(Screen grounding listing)
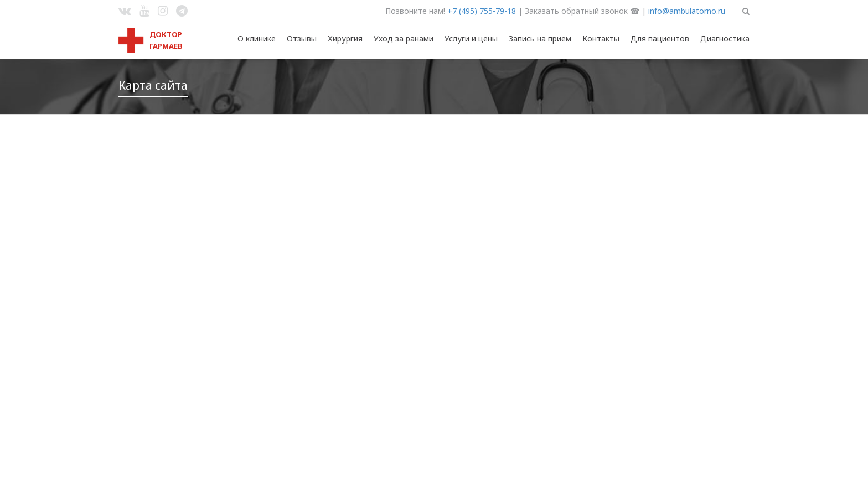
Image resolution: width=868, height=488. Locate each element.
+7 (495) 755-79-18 (482, 11)
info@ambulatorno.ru (686, 11)
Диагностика (725, 38)
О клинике (256, 38)
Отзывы (302, 38)
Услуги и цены (471, 38)
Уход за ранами (404, 38)
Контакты (601, 38)
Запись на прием (540, 38)
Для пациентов (660, 38)
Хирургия (345, 38)
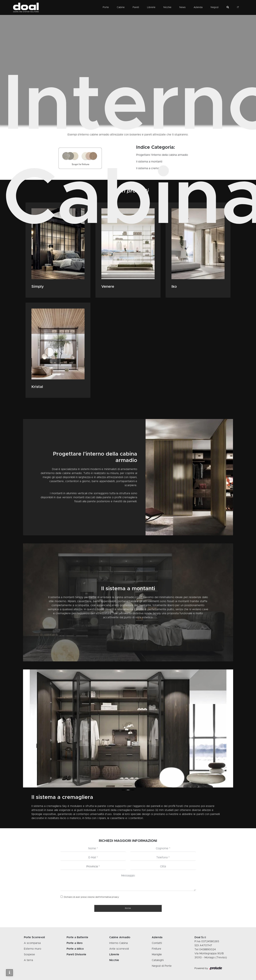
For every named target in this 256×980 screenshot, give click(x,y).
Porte (106, 7)
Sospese (29, 954)
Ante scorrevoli (119, 948)
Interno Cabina (140, 250)
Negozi (214, 7)
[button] (123, 790)
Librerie (151, 7)
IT (238, 7)
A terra (28, 960)
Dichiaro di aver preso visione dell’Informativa (91, 897)
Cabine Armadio (124, 250)
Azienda (198, 7)
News (182, 7)
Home (111, 250)
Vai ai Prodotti (128, 259)
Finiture (156, 948)
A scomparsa (32, 943)
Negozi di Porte (162, 966)
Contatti (157, 943)
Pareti (136, 7)
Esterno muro (32, 948)
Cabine (121, 7)
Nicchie (167, 7)
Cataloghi (157, 960)
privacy (115, 897)
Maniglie (157, 954)
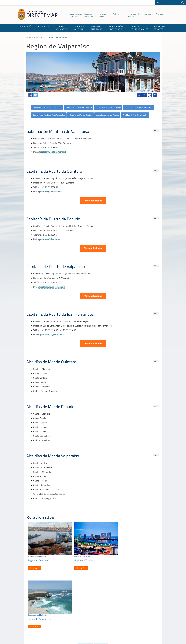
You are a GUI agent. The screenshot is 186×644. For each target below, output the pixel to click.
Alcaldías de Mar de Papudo (108, 115)
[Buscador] (167, 2)
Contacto (161, 14)
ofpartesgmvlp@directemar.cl (52, 152)
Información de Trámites (133, 15)
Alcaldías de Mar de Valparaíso (135, 115)
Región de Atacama (38, 558)
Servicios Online (102, 15)
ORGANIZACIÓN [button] (25, 27)
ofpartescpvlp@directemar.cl (51, 287)
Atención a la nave (139, 605)
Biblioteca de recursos (63, 636)
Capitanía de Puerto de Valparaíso (139, 107)
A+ (140, 95)
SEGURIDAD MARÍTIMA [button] (79, 28)
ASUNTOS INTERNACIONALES (139, 28)
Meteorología (147, 14)
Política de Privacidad (44, 636)
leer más (35, 566)
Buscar (182, 2)
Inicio (42, 37)
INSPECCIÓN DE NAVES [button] (159, 28)
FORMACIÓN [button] (44, 27)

(THE EXERCISE):
Arrange the listing from the line holding "ofpartesgmvlp@directemar.cl (52, 152)" through the line holding "Atención a la nave (139, 605)", inclusive, as a two-column CSV headed text and coordinates. Give one row per line, with each value in its own quoted field and any line breaks turned into spaces.

(FULL OUTPUT):
text,coordinates
"ofpartesgmvlp@directemar.cl","(52, 152)"
"Información de Trámites","(133, 15)"
"Alcaldías de Mar de Valparaíso","(135, 115)"
"Región de Atacama","(38, 558)"
"Servicios Online","(102, 15)"
"ORGANIZACIÓN [button]","(25, 27)"
"ofpartescpvlp@directemar.cl","(51, 287)"
"Atención a la nave","(139, 605)"